* BEGIN STORED DATA *

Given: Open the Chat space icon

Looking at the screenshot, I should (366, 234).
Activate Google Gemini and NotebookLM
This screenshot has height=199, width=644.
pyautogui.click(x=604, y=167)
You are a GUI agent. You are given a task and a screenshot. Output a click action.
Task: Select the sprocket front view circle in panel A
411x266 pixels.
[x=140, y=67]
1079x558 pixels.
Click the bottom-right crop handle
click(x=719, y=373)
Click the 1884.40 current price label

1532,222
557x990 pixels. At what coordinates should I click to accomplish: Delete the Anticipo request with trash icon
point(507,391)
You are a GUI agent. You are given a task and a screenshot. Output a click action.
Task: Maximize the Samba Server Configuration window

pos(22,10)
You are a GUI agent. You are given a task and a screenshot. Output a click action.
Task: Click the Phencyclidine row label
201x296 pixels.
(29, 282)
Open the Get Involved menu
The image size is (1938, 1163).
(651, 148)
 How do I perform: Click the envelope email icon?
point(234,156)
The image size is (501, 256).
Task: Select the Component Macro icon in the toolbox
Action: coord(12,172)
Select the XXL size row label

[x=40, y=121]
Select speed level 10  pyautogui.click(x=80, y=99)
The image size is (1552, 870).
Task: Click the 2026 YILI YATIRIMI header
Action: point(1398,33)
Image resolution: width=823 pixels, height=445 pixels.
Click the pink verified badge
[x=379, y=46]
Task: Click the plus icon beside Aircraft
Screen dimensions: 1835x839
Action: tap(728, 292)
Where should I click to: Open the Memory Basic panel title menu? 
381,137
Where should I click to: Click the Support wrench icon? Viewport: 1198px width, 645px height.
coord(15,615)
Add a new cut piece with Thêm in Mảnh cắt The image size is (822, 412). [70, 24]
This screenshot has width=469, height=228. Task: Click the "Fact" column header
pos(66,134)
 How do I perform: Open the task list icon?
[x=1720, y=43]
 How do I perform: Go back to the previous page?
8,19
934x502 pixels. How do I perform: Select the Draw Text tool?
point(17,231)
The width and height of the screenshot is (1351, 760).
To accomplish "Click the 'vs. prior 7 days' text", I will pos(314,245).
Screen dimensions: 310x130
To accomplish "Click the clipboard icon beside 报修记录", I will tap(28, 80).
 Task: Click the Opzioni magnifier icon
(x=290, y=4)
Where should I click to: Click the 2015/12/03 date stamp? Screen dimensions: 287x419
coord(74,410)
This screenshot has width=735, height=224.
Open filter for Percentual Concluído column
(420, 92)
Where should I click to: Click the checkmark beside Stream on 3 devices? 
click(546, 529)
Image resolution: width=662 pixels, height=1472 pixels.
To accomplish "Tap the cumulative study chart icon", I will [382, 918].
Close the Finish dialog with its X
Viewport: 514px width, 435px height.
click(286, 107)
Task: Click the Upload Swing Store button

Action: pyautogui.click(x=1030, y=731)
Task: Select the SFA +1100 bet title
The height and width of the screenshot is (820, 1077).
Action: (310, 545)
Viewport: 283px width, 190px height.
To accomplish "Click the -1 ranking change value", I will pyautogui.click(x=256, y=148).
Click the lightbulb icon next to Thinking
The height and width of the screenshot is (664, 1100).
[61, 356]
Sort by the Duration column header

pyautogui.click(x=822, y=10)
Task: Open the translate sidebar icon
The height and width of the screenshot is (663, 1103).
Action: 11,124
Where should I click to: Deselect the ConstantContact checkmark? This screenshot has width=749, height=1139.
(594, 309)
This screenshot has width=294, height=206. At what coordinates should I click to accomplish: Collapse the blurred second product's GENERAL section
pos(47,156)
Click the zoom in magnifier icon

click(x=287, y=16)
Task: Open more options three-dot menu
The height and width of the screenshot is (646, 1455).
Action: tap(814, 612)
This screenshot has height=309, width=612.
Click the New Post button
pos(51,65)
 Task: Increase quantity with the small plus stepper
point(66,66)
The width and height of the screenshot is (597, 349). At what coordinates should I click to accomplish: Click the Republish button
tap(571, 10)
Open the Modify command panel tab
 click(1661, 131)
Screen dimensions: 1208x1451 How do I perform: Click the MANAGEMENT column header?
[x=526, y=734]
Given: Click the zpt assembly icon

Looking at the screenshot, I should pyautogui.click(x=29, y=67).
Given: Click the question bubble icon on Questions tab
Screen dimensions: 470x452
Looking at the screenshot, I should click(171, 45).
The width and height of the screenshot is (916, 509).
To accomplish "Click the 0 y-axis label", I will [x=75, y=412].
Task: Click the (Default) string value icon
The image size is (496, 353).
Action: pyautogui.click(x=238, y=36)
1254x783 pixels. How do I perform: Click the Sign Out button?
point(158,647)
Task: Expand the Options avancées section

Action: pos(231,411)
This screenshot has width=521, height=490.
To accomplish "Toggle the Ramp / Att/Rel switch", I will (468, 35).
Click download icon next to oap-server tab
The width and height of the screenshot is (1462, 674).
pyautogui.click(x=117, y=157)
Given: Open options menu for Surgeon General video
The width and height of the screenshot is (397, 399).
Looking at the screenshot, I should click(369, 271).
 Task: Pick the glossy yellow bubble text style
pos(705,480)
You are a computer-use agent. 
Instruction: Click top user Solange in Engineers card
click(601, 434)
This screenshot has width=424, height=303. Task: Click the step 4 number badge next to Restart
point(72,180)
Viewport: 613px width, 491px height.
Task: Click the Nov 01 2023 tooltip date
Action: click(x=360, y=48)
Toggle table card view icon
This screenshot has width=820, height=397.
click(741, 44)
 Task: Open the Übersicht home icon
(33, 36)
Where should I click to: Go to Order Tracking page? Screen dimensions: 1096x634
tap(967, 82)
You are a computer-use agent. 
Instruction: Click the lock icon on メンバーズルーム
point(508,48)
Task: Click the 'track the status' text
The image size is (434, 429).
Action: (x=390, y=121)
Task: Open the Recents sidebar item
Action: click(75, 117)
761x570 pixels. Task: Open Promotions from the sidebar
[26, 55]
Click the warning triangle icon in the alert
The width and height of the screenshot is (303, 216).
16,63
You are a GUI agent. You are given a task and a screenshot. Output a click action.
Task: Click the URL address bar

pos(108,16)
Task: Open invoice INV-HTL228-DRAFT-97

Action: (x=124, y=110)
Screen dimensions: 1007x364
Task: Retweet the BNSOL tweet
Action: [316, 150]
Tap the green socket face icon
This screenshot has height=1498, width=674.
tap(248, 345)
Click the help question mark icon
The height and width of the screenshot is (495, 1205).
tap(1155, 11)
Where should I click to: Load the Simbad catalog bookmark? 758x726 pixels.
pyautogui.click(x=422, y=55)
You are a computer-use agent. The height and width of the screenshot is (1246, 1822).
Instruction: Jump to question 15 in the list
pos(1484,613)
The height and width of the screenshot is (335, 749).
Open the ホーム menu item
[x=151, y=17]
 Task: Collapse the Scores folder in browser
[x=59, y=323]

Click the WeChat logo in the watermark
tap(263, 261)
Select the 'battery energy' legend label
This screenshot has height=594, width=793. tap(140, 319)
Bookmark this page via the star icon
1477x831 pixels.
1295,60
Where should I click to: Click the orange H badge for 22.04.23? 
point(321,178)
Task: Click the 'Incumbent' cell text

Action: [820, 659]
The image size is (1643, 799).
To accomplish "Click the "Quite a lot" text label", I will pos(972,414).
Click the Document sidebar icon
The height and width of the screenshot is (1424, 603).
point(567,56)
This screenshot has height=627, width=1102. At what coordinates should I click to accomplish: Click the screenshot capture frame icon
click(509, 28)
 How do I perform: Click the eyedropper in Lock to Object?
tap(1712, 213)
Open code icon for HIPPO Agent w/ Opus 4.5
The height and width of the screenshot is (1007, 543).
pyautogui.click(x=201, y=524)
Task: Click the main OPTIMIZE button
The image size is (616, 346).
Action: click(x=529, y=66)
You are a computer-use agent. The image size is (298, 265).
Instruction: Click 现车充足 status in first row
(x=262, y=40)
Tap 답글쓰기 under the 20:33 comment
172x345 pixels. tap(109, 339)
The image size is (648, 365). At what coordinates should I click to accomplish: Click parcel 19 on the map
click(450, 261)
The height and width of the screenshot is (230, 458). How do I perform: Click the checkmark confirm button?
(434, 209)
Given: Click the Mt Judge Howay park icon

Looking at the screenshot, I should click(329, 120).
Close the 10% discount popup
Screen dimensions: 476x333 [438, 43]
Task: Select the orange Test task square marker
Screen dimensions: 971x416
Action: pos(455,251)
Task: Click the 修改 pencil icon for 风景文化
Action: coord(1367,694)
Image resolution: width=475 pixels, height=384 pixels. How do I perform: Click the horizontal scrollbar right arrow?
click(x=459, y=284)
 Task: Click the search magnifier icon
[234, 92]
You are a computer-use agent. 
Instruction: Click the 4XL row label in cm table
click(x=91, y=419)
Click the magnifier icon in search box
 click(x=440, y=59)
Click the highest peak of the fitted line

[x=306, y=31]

* END STORED DATA *

TASK REQUIREMENTS: Reproduce the listing above verbatim, everything from the line containing "Task: Open the translate sidebar icon" down to the line containing "pos(47,156)", including both of those lines.

ANSWER TO THIS PROBLEM:
Task: Open the translate sidebar icon
The height and width of the screenshot is (663, 1103).
Action: 11,124
Where should I click to: Deselect the ConstantContact checkmark? This screenshot has width=749, height=1139.
(594, 309)
This screenshot has width=294, height=206. At what coordinates should I click to accomplish: Collapse the blurred second product's GENERAL section
pos(47,156)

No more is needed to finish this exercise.